[Stored data]
=-=-=

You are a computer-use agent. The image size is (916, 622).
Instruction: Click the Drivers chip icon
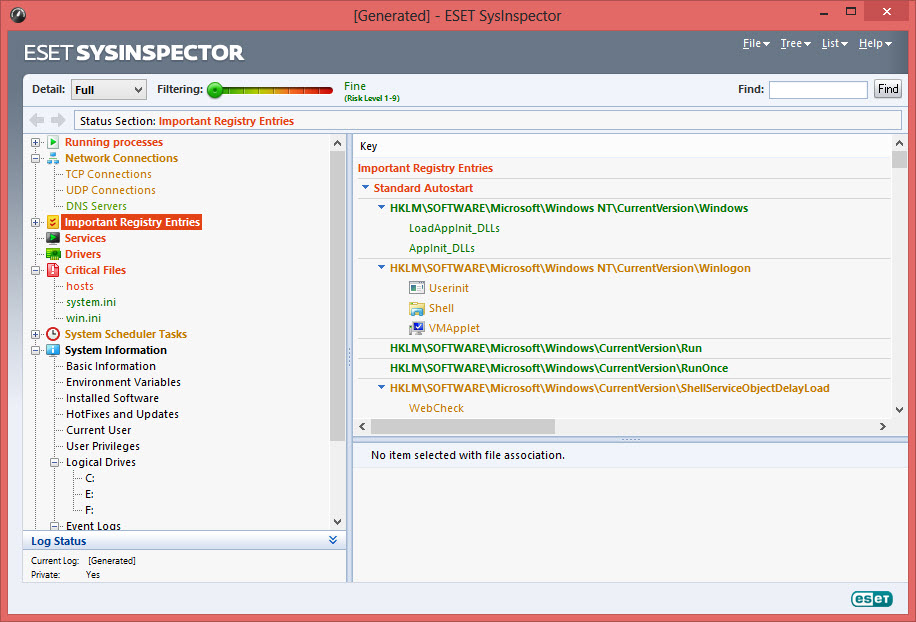[53, 254]
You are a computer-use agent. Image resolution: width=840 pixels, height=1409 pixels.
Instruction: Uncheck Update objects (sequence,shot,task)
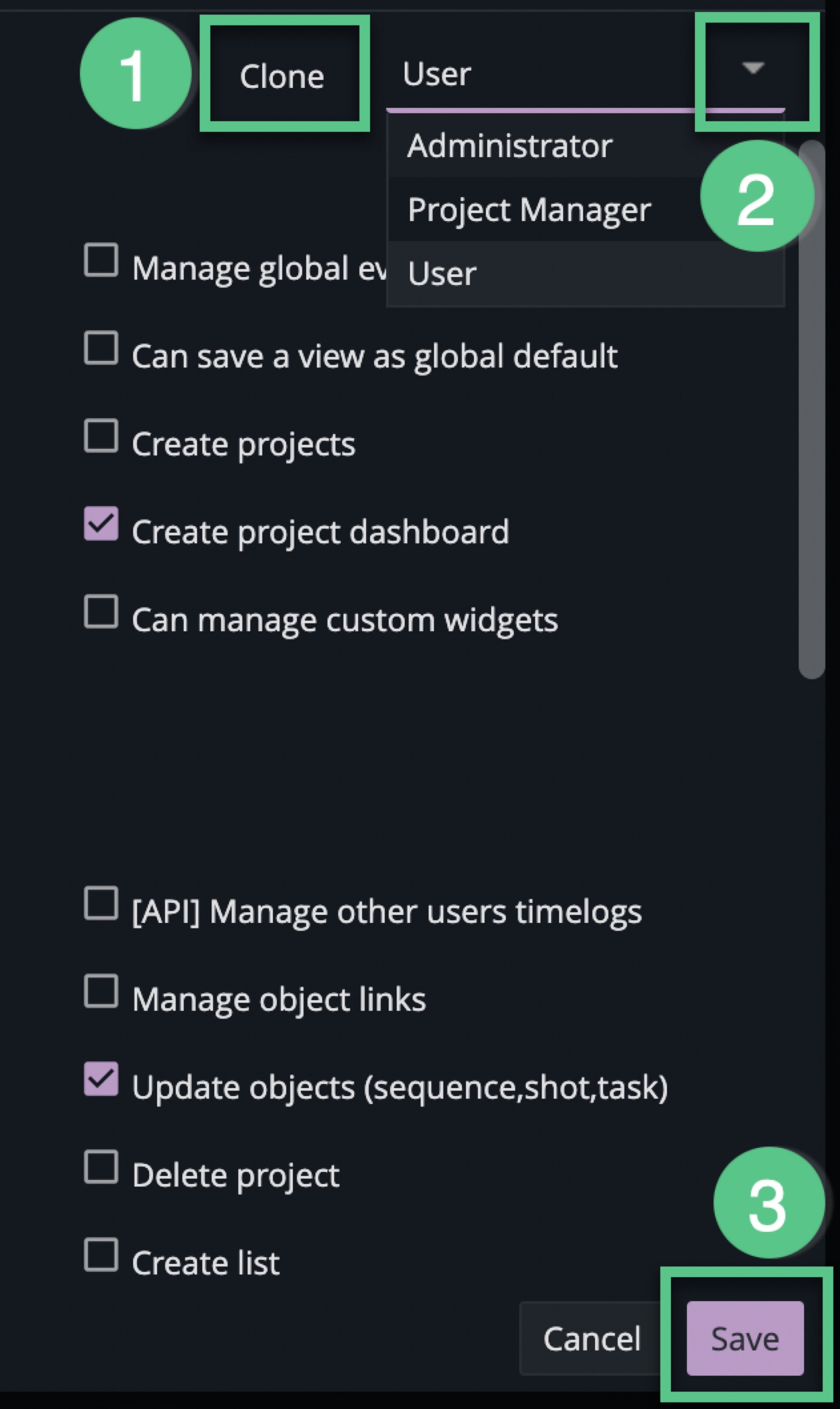[101, 1079]
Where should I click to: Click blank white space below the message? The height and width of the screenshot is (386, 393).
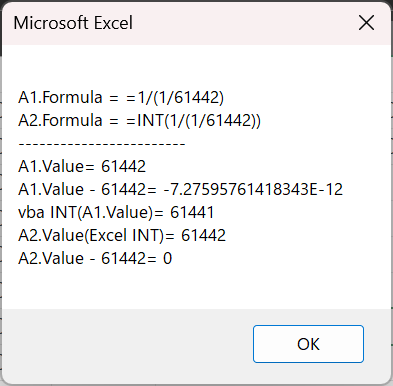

=-=-=

### [WORK ORDER]
Write the lines out again exactly, beginning at the one containing "Instruction: Uncheck Update" and ending with the last line of the entries, but without any pictures.

### [RESPONSE BELOW]
Instruction: Uncheck Update objects (sequence,shot,task)
[101, 1079]
Where should I click to: Click blank white space below the message? The height and width of the screenshot is (386, 393).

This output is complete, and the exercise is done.